== Problem ==
Rewrite the records from the first line through the line containing "Looking at the screenshot, I should coord(360,496)." as a Markdown table with the columns Row and Line text. Number each row and leave out blank lines.

****

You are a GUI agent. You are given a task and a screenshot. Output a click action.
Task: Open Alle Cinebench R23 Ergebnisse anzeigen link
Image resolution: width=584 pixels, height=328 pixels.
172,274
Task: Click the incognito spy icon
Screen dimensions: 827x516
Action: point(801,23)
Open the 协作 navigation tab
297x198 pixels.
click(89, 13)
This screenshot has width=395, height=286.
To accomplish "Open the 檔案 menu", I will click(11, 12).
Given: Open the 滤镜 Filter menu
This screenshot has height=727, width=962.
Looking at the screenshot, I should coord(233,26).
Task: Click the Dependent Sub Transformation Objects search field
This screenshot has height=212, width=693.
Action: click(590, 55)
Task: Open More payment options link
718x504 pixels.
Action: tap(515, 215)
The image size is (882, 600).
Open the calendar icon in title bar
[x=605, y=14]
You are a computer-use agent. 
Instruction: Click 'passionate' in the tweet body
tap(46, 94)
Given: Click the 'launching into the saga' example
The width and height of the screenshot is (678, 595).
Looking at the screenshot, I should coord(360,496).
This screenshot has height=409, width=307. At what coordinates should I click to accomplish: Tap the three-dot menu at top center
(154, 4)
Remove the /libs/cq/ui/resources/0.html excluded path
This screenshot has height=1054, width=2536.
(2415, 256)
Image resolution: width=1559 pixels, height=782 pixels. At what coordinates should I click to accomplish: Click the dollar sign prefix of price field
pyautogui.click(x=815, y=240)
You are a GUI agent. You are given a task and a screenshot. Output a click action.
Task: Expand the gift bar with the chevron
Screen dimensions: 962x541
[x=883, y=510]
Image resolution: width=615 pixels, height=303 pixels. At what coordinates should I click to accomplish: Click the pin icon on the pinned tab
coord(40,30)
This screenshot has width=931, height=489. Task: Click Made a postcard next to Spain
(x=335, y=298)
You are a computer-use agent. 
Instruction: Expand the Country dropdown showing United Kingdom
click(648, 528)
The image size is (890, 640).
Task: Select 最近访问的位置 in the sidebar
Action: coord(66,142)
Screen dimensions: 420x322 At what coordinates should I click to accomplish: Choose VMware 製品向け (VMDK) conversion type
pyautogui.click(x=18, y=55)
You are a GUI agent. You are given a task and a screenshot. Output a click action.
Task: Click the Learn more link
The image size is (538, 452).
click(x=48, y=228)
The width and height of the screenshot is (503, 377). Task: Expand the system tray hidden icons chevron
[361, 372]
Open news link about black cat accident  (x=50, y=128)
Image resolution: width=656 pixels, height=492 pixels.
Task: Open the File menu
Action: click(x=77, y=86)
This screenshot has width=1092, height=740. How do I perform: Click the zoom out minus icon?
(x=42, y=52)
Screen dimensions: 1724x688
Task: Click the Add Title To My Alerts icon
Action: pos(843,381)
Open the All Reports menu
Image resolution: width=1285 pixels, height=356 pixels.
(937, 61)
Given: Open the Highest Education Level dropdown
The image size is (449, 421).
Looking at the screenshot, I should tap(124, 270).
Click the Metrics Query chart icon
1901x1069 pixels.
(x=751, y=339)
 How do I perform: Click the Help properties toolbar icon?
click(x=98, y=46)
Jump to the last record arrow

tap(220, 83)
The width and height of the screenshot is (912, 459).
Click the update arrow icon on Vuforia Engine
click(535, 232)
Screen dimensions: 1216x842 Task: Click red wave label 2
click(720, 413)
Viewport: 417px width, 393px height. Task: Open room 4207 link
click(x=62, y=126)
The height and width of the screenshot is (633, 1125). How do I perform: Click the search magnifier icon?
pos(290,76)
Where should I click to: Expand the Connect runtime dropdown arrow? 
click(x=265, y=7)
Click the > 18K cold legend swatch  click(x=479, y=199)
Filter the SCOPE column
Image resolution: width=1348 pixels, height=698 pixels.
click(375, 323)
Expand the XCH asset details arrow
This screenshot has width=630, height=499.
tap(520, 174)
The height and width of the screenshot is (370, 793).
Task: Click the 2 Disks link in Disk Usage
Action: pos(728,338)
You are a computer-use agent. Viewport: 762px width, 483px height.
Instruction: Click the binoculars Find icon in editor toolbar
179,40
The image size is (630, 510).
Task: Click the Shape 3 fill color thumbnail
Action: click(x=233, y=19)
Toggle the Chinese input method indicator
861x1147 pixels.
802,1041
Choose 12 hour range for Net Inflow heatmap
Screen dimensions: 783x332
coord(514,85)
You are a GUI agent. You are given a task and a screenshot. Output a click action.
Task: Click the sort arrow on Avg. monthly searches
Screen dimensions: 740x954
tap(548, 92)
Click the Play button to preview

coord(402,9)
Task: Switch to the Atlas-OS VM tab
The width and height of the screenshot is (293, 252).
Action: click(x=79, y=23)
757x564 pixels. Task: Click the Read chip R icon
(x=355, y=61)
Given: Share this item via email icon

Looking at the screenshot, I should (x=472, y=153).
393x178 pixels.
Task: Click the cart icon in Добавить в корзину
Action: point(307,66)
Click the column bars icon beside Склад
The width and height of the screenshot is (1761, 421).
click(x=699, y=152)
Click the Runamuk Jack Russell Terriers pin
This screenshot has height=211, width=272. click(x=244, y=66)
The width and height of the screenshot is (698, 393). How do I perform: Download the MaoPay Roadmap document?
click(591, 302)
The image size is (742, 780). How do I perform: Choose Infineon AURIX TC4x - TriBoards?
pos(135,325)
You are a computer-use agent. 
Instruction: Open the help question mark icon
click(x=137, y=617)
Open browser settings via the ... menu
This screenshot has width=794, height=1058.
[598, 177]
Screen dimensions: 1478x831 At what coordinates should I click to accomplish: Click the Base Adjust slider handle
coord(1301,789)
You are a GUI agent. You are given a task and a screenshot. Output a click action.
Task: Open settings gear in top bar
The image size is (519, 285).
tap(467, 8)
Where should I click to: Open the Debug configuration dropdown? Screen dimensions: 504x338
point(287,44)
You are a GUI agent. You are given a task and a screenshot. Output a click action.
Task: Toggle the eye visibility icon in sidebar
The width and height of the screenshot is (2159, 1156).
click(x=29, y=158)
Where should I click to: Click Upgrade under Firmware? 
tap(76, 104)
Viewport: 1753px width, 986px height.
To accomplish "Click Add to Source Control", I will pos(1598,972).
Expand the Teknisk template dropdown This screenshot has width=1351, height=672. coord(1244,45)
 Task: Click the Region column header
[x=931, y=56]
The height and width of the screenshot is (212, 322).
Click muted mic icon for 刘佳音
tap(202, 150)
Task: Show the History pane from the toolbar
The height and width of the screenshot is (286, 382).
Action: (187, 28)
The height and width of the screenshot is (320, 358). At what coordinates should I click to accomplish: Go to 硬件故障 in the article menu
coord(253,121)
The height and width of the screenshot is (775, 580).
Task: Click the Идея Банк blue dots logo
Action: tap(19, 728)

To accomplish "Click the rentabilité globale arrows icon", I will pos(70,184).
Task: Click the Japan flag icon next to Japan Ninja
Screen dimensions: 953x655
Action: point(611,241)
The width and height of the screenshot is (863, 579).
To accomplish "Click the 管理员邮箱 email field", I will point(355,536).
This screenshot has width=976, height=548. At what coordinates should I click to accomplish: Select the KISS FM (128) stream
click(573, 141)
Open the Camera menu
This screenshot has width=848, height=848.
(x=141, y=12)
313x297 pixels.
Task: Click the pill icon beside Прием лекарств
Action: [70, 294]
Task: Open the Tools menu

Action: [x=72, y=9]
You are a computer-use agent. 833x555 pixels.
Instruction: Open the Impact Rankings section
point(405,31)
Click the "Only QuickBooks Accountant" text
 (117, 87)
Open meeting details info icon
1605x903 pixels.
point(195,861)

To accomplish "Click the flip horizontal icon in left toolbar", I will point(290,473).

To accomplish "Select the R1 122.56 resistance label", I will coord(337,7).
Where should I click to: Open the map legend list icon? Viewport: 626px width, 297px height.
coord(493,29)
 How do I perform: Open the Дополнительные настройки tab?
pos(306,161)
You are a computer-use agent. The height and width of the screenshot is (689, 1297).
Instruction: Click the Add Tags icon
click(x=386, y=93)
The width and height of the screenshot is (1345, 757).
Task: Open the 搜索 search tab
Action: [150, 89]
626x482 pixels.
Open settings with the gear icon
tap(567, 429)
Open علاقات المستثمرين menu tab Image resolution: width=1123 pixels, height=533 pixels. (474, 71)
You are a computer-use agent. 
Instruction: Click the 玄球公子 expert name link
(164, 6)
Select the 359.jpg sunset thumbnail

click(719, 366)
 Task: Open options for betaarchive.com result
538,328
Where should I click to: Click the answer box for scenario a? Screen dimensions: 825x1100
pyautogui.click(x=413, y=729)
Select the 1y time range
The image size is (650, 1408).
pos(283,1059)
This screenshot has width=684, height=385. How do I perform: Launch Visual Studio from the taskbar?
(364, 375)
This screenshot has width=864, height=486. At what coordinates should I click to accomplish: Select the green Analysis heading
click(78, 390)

****

== Task answer ==
| Row | Line text |
|---|---|
| 1 | You are a GUI agent. You are given a task and a screenshot. Output a click action. |
| 2 | Task: Open Alle Cinebench R23 Ergebnisse anzeigen link |
| 3 | Image resolution: width=584 pixels, height=328 pixels. |
| 4 | 172,274 |
| 5 | Task: Click the incognito spy icon |
| 6 | Screen dimensions: 827x516 |
| 7 | Action: point(801,23) |
| 8 | Open the 协作 navigation tab |
| 9 | 297x198 pixels. |
| 10 | click(89, 13) |
| 11 | This screenshot has width=395, height=286. |
| 12 | To accomplish "Open the 檔案 menu", I will click(11, 12). |
| 13 | Given: Open the 滤镜 Filter menu |
| 14 | This screenshot has height=727, width=962. |
| 15 | Looking at the screenshot, I should coord(233,26). |
| 16 | Task: Click the Dependent Sub Transformation Objects search field |
| 17 | This screenshot has height=212, width=693. |
| 18 | Action: click(590, 55) |
| 19 | Task: Open More payment options link |
| 20 | 718x504 pixels. |
| 21 | Action: tap(515, 215) |
| 22 | The image size is (882, 600). |
| 23 | Open the calendar icon in title bar |
| 24 | [x=605, y=14] |
| 25 | You are a computer-use agent.  |
| 26 | Instruction: Click 'passionate' in the tweet body |
| 27 | tap(46, 94) |
| 28 | Given: Click the 'launching into the saga' example |
| 29 | The width and height of the screenshot is (678, 595). |
| 30 | Looking at the screenshot, I should coord(360,496). |